No.2 プレイエル(1830)
プレイエル社は1807年パリ設立のピアノ・メーカーである。創業者であるイグナツ・プレイエル(Ignaz Pleyel, 1757-1831)は、ハイドンに学んだ優れた音楽家でもあった。エルデーディ伯の宮廷楽長、ストラスブール大聖堂の楽長などを務め、多くの交響曲、弦楽四重奏曲等を残した作曲家であり、パリで出版業も営む傍ら、1807年にプレイエル社を設立。
プレイエルは、当時パリのピアノ技術界において異彩を放っていた製作者アンリ・パプ(Jean-Henri Pape,1789-1875)のサポートを得、イギリスのピアノ製作技術をいち早く取り入れて、めきめきと頭角を現した。
間もなく長男カミーユ(1788-1855)が経営に加わり跡を継ぐ。カミーユもまた優れたピアニストで、製作者としての才にも恵まれており、ピアニストのカルクブレンナーらの協力のもと技術の研究、改良を重ねて、プレイエルの一流ピアノ・メーカーとしての地位を確固たるものにする。
プレイエル社はまた、ショールームの併設されたサロンを設立。1832年、ショパンはそこで歴史的なパリデビューを飾った。
ショパンがパリで行った4度の公式演奏会は全てこのサロンで行われ、プレイエルピアノに深く魅了されたショパンは後に1839年製のピアノを購入している。

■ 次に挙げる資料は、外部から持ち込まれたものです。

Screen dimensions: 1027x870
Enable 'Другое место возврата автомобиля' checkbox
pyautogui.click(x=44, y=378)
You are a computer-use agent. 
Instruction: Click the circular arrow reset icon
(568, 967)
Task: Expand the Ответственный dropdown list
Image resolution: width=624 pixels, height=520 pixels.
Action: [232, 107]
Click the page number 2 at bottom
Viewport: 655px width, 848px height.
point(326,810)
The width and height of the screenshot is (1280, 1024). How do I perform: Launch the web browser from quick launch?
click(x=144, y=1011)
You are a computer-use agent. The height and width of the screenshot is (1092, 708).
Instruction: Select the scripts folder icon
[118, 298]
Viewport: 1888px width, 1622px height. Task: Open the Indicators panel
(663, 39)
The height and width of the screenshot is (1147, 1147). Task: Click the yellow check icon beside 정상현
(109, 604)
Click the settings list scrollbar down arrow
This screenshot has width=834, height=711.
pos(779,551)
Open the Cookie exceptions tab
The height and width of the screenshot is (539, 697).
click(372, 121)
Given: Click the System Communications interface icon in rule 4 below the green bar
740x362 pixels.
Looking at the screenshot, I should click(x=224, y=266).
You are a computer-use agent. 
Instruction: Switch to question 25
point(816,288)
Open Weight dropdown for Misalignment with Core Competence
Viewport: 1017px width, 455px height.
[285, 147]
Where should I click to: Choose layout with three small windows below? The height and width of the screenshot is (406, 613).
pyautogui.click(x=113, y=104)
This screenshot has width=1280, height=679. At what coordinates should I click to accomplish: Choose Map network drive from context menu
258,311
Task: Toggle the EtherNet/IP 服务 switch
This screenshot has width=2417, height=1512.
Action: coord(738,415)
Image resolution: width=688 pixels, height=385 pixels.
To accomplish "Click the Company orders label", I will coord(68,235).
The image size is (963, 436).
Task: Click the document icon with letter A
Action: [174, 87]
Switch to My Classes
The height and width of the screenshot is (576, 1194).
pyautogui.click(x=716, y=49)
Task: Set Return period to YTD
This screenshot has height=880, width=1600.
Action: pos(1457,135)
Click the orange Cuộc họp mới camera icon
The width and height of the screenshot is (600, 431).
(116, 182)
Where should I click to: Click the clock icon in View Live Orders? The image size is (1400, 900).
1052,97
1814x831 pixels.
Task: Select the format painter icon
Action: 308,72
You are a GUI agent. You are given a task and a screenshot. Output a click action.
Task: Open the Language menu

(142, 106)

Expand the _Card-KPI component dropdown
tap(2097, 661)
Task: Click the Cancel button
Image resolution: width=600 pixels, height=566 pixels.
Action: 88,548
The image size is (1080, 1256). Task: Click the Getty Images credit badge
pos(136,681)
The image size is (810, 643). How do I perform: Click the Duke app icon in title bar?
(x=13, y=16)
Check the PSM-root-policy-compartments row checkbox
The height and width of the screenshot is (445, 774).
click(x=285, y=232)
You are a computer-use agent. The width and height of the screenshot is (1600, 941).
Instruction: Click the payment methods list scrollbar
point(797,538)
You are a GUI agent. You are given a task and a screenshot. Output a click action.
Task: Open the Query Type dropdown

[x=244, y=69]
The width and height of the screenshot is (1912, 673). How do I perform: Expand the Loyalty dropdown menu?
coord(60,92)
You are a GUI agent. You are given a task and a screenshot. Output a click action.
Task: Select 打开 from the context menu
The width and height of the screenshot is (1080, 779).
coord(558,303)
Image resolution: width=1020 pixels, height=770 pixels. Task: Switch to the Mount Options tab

「疲れているとき、気分が優れないときはエラールのピアノを弾き、気分が良く体力のあるときにはプレイエルのピアノを弾く」とはショパンが弟子に語ったとされる有名なフレーズ。追求すればするほど自分に応えてくれる楽器として、プレイエルを生涯愛用した。
またカミーユとショパンは個人的にも深い親交を保った。
この1830年製のピアノはイギリス式のシングルエスケープメントで、繊細なタッチを要する。打鍵は軽く、イギリス式の「余韻が残るダンパー」が採用されており、響きに歌声のような伸びがある。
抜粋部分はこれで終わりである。